Dataset entries:
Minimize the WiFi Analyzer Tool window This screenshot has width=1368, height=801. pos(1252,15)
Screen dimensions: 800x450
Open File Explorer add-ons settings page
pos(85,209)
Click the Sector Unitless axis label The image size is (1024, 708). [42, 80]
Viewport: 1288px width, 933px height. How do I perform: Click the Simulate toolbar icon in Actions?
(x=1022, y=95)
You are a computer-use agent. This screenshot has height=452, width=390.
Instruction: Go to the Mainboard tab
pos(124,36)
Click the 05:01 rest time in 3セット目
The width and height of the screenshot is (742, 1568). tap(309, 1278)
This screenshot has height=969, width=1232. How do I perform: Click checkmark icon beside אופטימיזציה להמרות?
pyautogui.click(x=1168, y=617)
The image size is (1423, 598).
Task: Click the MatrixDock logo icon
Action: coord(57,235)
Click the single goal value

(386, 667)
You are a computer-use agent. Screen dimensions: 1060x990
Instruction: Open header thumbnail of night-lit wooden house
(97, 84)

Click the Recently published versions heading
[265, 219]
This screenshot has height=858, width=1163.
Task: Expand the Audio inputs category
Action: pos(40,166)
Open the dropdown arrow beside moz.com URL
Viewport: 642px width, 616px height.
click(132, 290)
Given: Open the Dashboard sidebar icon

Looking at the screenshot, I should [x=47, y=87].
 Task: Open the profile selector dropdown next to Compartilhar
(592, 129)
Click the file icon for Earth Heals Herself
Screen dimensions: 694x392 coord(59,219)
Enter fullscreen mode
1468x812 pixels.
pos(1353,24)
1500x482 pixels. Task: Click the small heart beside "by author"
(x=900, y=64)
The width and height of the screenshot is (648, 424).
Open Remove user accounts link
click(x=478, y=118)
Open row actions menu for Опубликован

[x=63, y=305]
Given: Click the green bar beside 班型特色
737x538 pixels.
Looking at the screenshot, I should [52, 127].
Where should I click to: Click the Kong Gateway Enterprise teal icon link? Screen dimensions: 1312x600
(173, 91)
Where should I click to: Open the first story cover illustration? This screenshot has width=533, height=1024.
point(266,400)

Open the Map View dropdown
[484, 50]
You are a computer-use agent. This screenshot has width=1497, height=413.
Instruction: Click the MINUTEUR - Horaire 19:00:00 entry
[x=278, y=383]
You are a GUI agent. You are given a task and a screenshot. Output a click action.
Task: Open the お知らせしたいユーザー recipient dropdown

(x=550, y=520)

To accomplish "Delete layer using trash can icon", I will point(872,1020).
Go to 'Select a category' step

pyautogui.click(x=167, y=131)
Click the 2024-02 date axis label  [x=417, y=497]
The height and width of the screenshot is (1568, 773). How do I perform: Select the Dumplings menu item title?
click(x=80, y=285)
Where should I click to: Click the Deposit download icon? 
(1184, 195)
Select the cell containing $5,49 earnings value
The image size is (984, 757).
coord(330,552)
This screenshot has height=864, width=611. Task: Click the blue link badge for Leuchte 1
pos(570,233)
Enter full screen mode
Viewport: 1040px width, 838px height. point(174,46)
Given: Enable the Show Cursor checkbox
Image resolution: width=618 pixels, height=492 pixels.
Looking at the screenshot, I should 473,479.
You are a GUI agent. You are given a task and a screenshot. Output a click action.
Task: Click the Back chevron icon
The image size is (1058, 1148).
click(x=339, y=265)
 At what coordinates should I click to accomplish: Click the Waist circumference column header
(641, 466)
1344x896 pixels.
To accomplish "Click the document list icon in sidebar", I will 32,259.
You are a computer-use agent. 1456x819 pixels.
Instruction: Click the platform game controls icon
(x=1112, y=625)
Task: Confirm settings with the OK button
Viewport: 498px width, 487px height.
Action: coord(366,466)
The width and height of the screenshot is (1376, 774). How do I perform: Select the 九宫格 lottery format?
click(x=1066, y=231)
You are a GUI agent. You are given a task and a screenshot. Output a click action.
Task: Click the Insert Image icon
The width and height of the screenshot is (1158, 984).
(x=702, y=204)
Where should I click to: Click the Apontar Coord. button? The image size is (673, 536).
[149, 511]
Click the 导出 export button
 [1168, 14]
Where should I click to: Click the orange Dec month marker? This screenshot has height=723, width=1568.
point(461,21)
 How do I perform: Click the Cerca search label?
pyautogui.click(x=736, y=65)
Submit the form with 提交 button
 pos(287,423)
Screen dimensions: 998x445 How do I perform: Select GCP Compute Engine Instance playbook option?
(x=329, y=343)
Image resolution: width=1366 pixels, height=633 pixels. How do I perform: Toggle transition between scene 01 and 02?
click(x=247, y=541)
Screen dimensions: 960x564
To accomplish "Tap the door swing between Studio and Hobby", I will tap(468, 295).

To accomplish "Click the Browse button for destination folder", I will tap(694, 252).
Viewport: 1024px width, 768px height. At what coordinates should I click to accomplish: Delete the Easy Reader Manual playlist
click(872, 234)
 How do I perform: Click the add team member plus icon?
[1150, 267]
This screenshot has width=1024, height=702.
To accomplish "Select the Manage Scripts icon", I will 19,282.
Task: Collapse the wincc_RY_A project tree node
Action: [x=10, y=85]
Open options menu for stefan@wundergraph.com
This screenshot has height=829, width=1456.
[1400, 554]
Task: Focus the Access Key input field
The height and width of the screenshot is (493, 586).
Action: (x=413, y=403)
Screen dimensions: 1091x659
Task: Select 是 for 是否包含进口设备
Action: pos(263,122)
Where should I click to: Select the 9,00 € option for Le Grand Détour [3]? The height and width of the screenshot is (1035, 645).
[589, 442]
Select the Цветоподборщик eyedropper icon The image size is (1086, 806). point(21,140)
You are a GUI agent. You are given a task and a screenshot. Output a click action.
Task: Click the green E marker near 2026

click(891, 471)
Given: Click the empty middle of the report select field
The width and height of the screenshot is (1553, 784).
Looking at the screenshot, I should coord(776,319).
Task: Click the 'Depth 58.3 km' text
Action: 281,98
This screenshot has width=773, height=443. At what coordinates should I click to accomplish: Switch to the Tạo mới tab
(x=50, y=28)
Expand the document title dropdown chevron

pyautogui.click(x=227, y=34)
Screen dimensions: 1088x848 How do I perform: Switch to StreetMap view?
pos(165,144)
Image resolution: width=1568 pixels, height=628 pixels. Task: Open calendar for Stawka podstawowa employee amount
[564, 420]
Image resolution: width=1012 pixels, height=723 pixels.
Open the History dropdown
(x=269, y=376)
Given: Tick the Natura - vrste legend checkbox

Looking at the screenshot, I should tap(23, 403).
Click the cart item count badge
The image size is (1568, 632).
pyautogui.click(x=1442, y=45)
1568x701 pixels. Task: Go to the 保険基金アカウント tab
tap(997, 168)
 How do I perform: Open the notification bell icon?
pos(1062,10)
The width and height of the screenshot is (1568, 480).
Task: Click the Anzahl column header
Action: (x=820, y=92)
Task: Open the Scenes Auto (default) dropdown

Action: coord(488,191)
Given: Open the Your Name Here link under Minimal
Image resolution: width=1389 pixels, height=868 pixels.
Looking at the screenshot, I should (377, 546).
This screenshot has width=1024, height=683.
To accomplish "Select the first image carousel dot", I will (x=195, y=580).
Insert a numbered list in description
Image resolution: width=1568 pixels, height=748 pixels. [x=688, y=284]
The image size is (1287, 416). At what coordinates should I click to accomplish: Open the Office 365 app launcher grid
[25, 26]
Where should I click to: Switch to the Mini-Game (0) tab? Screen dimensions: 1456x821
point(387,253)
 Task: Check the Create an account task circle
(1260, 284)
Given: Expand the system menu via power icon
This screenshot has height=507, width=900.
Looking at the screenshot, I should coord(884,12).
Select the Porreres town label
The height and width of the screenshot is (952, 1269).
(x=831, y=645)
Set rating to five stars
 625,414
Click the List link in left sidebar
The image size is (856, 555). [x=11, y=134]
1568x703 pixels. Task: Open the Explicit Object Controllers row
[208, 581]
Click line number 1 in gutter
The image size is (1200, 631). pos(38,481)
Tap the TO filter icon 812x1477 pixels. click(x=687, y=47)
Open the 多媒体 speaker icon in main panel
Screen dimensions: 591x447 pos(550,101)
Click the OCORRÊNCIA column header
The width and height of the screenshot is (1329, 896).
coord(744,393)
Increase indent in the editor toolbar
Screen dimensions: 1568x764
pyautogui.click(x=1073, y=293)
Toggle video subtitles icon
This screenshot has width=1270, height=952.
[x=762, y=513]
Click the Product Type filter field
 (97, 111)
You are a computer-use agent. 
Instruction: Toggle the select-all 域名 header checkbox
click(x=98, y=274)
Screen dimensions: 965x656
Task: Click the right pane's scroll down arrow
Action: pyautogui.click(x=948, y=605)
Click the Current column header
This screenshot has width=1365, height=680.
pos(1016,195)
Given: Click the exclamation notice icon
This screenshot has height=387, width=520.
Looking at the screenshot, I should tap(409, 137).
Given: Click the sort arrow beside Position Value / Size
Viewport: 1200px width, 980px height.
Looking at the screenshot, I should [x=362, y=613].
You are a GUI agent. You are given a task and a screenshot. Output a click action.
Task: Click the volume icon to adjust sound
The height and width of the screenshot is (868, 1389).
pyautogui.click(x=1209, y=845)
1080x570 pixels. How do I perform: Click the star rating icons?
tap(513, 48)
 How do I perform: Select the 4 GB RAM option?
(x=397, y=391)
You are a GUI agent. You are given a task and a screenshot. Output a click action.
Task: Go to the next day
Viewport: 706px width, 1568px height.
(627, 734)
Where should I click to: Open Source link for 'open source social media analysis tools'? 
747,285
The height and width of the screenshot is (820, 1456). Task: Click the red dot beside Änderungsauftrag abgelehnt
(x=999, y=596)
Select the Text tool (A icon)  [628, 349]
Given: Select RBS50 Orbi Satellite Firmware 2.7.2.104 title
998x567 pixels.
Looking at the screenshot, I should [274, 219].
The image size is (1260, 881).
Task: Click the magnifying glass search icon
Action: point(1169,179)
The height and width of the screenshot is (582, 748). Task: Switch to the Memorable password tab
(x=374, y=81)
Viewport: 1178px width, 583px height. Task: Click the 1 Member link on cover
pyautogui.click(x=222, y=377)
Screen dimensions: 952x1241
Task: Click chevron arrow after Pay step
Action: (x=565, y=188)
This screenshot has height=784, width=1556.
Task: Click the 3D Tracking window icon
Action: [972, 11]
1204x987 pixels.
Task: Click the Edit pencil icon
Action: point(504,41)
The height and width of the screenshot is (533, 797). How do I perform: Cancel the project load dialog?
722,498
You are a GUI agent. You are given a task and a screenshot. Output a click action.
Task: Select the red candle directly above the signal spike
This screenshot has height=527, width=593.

What you have to do:
Only the lines from the beginning of the entries through the line bearing "Click the Sector" should be returned, each exactly as written.

Solution for this task:
Minimize the WiFi Analyzer Tool window This screenshot has width=1368, height=801. pos(1252,15)
Screen dimensions: 800x450
Open File Explorer add-ons settings page
pos(85,209)
Click the Sector Unitless axis label The image size is (1024, 708). [42, 80]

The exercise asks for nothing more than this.